Section 3 describes the methods we used. Section 4 
reports the results of our work, and Section 5 includes a 
discussion of our findings. Section 6 presents our 
conclusions. 


2. Background 

The NOAA-14 AVHRR daily 8km global data product 
includes 12 scientific datasets (SDSs), each of which 
incorporates a measured parameter, flag, or computed 
parameter within a single plane. The SDSs are: a 
normalized difference vegetation index, the CLAVR 
cloud mask, a quality control flag, scan angle, solar 
zenith angle, relative azimuth angle, surface reflectance 
in the visible wavelengths (channel 1), surface 
reflectance in the near-infrared wavelengths (channel 
2), and surface brightness temperature in the thermal 
infrared wavelengths (channels 3-5), and acquisition 
day and time (Agbu and James, 1994). The CLAVR 


algorithm performs a series of threshold and uniformity 
tests on a 2x2 array of pixels, and classifies pixels as 
either clear , mixed , or cloudy. The values used for each 
test are either retrieved channel values, or functions of 
retrieved values that incorporate acquisition parameters 
and estimates of emitted radiances (Stowe et al., 1999). 
The thresholds used for the tests were derived 
empirically or via simulations of a variety of cloud- 
surface-daytime observation conditions. 


The sequential decision process in CLAVR is designed 
to discriminate between clouds first by their gross 
characteristics, and then by their subtle characteristics. 
The algorithm ensures that pixels that fail all the tests 
have a very small probability of having radiatively 
significant clouds.
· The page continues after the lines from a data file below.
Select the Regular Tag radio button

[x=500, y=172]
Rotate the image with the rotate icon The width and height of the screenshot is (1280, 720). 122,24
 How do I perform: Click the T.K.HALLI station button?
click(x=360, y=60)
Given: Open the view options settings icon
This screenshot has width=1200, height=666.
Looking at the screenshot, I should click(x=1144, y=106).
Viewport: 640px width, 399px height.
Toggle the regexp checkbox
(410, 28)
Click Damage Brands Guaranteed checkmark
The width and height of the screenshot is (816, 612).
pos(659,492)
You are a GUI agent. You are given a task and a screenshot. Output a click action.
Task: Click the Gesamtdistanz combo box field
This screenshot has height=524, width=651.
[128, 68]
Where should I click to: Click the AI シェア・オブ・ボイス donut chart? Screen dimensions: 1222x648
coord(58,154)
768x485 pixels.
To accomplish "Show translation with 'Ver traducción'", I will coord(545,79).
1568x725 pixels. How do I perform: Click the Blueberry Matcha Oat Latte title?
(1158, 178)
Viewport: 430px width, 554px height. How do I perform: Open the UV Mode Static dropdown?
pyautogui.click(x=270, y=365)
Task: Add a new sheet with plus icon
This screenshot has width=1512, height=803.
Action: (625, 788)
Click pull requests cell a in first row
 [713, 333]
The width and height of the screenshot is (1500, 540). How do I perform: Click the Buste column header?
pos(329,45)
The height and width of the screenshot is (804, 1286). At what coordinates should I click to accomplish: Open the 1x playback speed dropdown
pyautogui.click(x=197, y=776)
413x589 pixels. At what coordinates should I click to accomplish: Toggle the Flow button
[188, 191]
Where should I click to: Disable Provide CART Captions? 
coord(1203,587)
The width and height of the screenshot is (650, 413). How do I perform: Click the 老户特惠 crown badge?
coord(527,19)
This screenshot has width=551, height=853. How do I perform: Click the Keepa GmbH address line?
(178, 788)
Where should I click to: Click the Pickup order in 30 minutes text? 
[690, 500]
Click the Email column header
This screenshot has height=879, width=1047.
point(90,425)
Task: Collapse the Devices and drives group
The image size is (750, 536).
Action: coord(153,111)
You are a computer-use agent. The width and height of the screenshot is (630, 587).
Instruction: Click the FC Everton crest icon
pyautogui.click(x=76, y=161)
The algorithm includes tests that are 
designed specifically to resolve previously encountered 
ambiguities, for example, ambiguities due to 
reflectance greater than 44% in channel 1 or channel 2 
for snow, ice, or sun glint. CLAVR includes four 
decision trees, each for one of daytime land scene, 
daytime ocean scene, nighttime land scene, and 
nighttime ocean scene. Figure ## (a) displays the 
decision tree for daytime land scenes. 

The CLAVR cloud mask has several limitations [### 
Check if Stroeve can be referenced here###]. First, the 
mask assumes that there is a representative sample of 
clear pixels in each image, however, this assumption 
does not hold when clouds are persistent at a single 
pixel coordinate. Second, the CLAVR algorithm may 
produce different results for a given pixel based on the 
neighborhood to which the pixel belongs. Because the 
class that the algorithm assigns to a given pixel 
depends on the uniformity of neighboring pixels, the 
class of a pixel may differ if the pixel is grouped with 
pixels on the left, right, above, or below. The ability of 
CLAVR to differentiate between clouds and other 
entities that appear as clouds in AVHRR images is 
limited. 

The evaluation of cloud masks is difficult because 
there is no gold standard to which to compare the cloud 
mask. Researchers estimate the quality of cloud masks 
by comparing their agreement with masks produced by 
human analysis or by other algorithms. Stowe and 
colleagues (Stowe et al., 1999) compared the results of 
CLAVR to classification results of a human-expert 
analyst. In general, for small cloud amounts, CLAVR 
overestimated fractional amounts by 0.1 compared to 
the analysis interpretation, and for large cloud amounts, 
CLAVR underestimated the cloud amount by about 
0.1. The evaluation showed larger errors for certain 
geographical locations and seasons. In a recent study, 
Thomas and Heidinger (Thomas and Heidinger, 2004) 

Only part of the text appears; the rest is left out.